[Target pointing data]
════
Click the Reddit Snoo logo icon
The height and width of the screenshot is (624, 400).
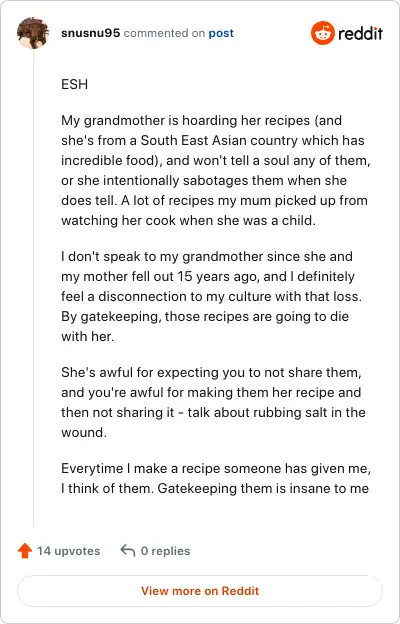pyautogui.click(x=322, y=33)
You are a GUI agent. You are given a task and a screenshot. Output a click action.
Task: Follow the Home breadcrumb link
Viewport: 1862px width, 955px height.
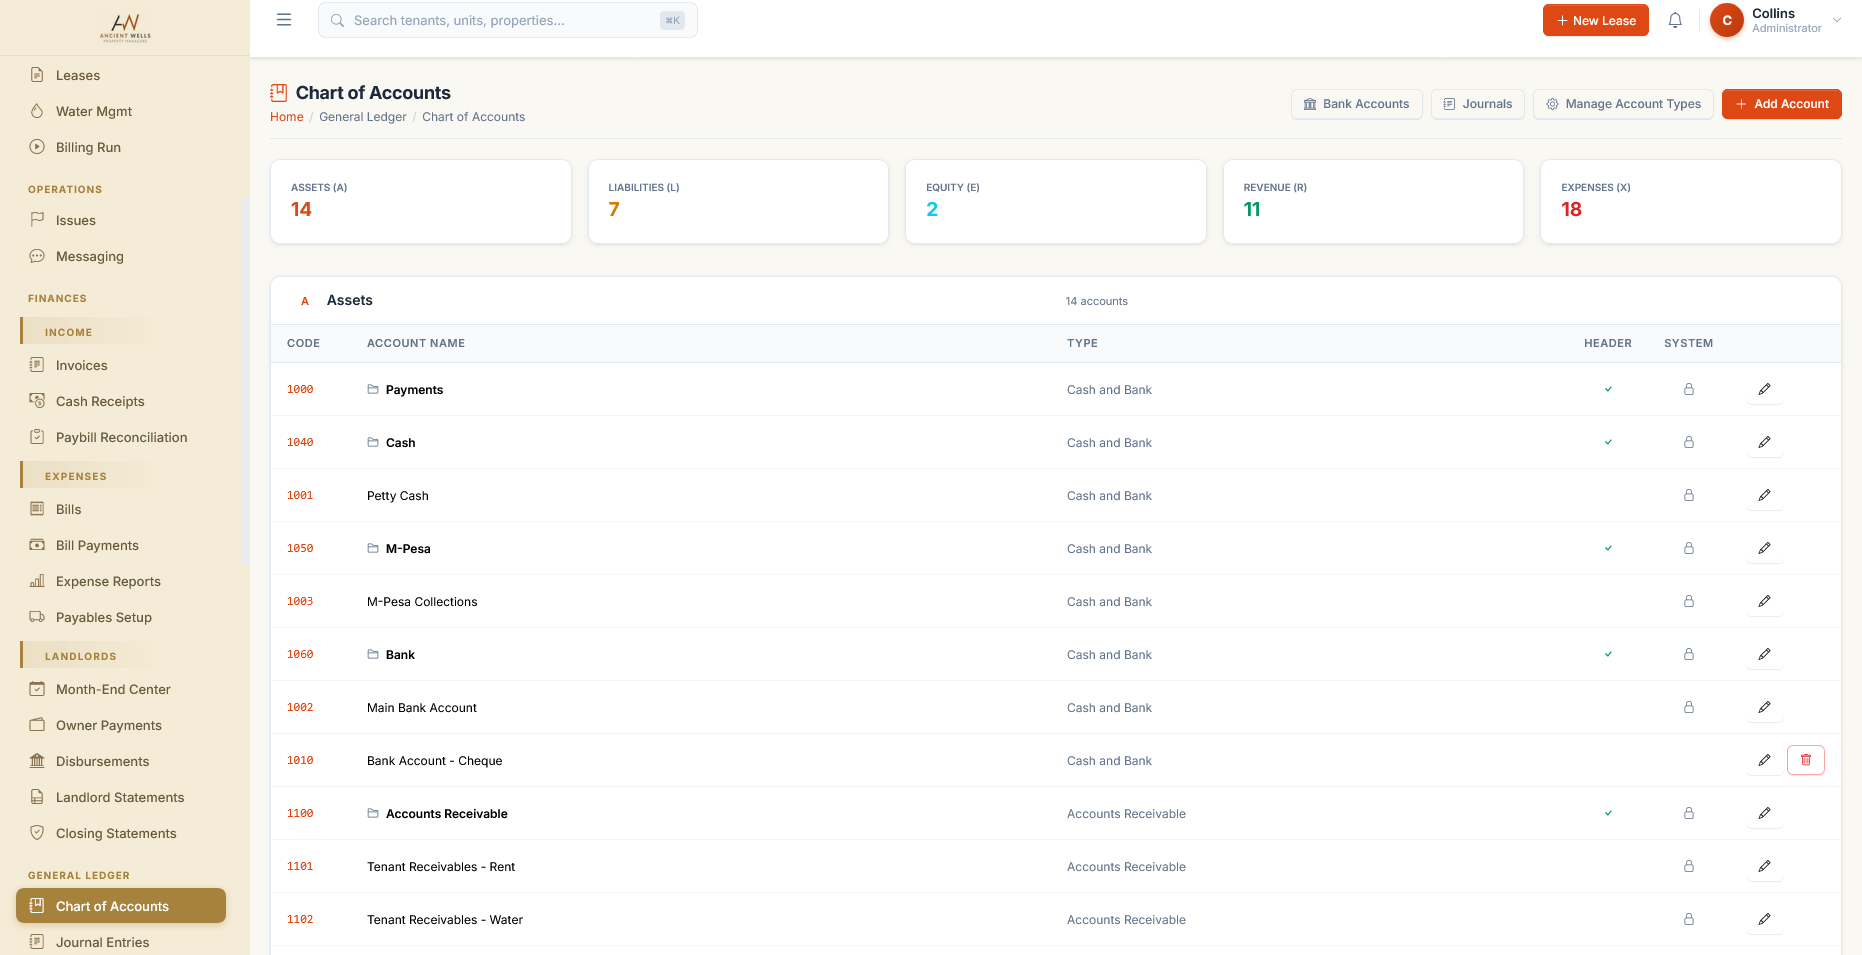click(287, 117)
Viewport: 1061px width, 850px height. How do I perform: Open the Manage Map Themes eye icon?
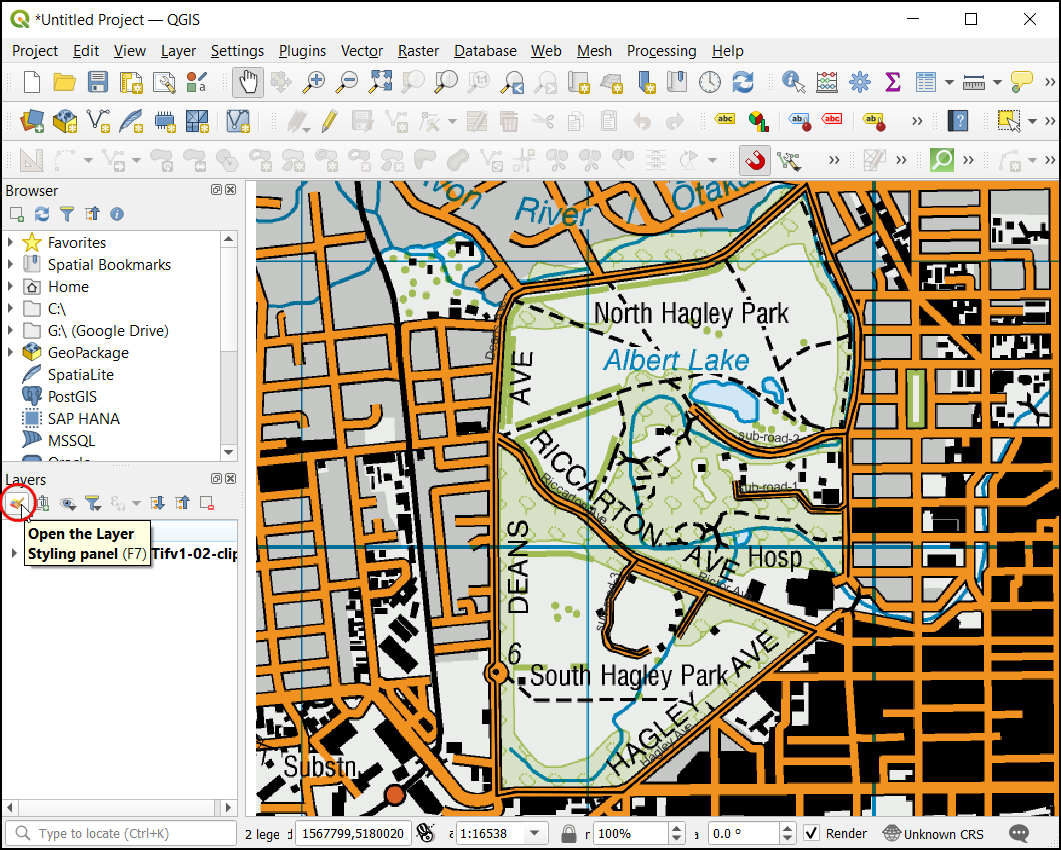point(68,503)

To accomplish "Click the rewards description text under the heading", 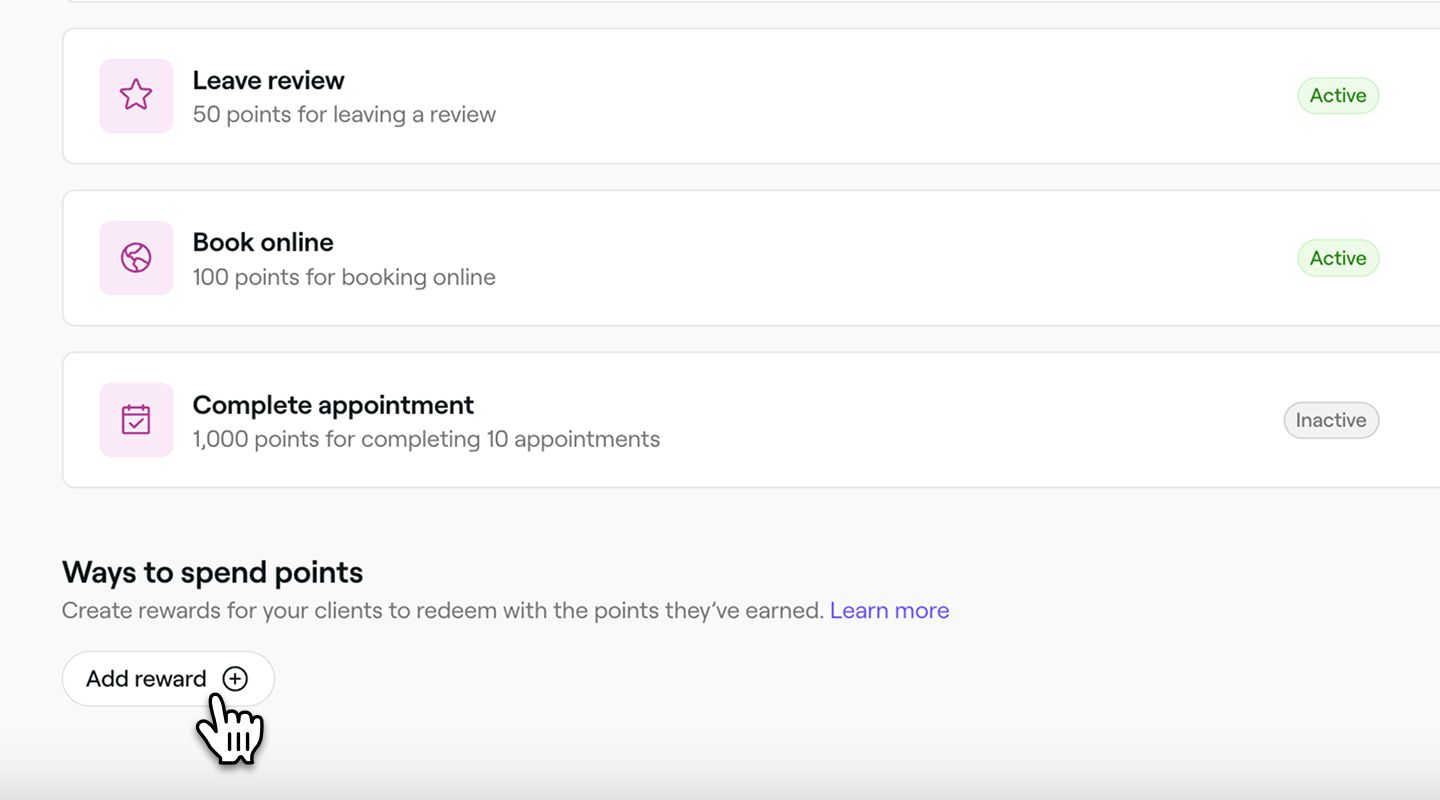I will [442, 610].
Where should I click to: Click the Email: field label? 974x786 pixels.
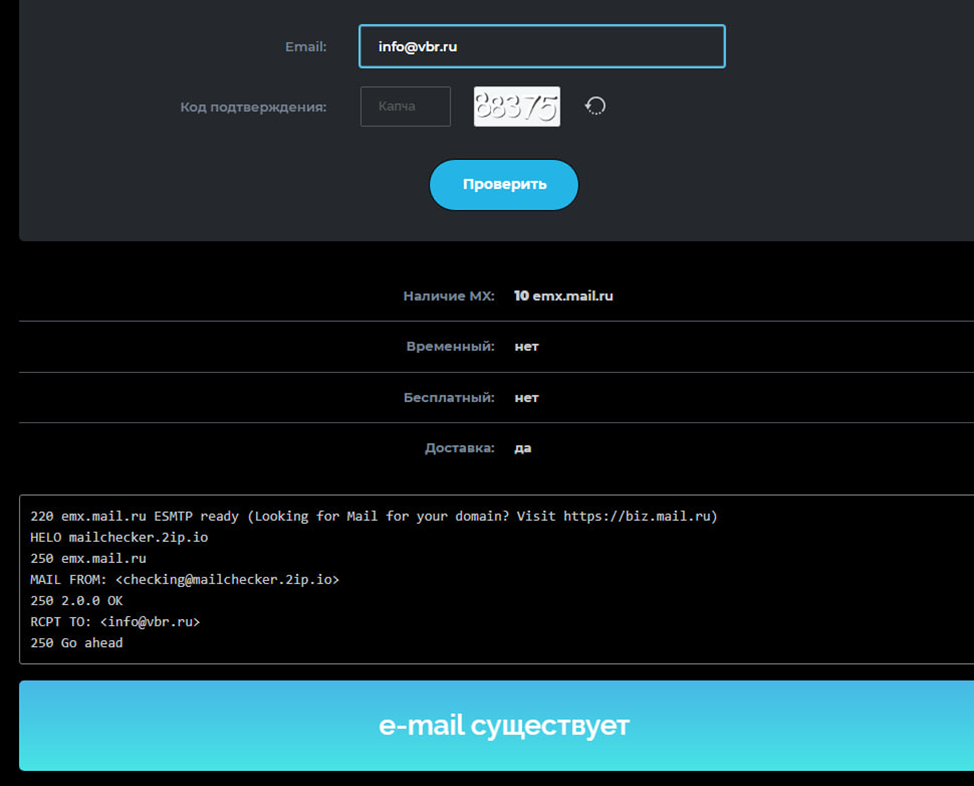click(305, 47)
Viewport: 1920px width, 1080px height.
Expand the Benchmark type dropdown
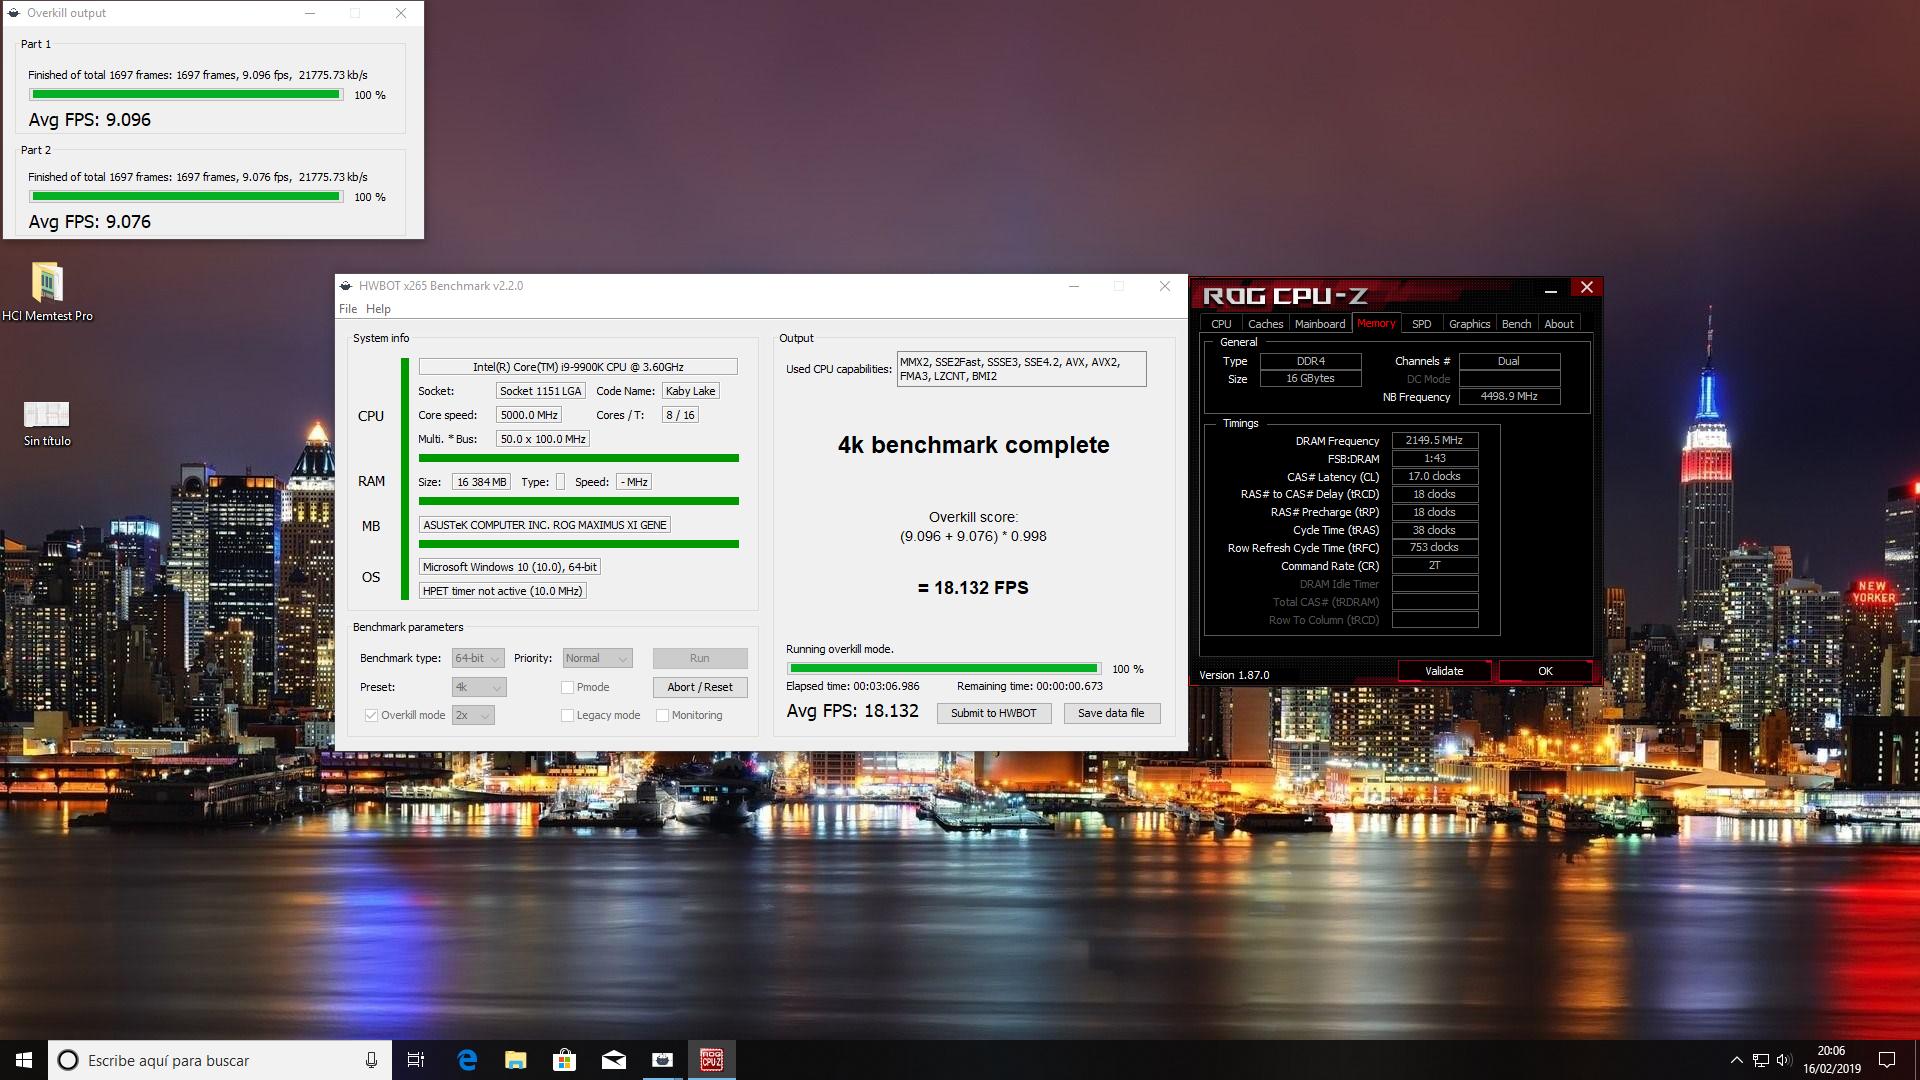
════
▶ [EXERCISE DETAILS] Copy the records from the beginning through the line containing "click(287, 117)", swapping "screenshot" for "screen image" and keeping everything else the same. Leave out the pictures.

▶ [THE RESULT]
Click the Reddit Snoo logo icon
The height and width of the screen image is (624, 400).
pyautogui.click(x=322, y=33)
You are a GUI agent. You are given a task and a screen image. Output a click action.
Task: Follow the Home breadcrumb link
Viewport: 1862px width, 955px height.
click(287, 117)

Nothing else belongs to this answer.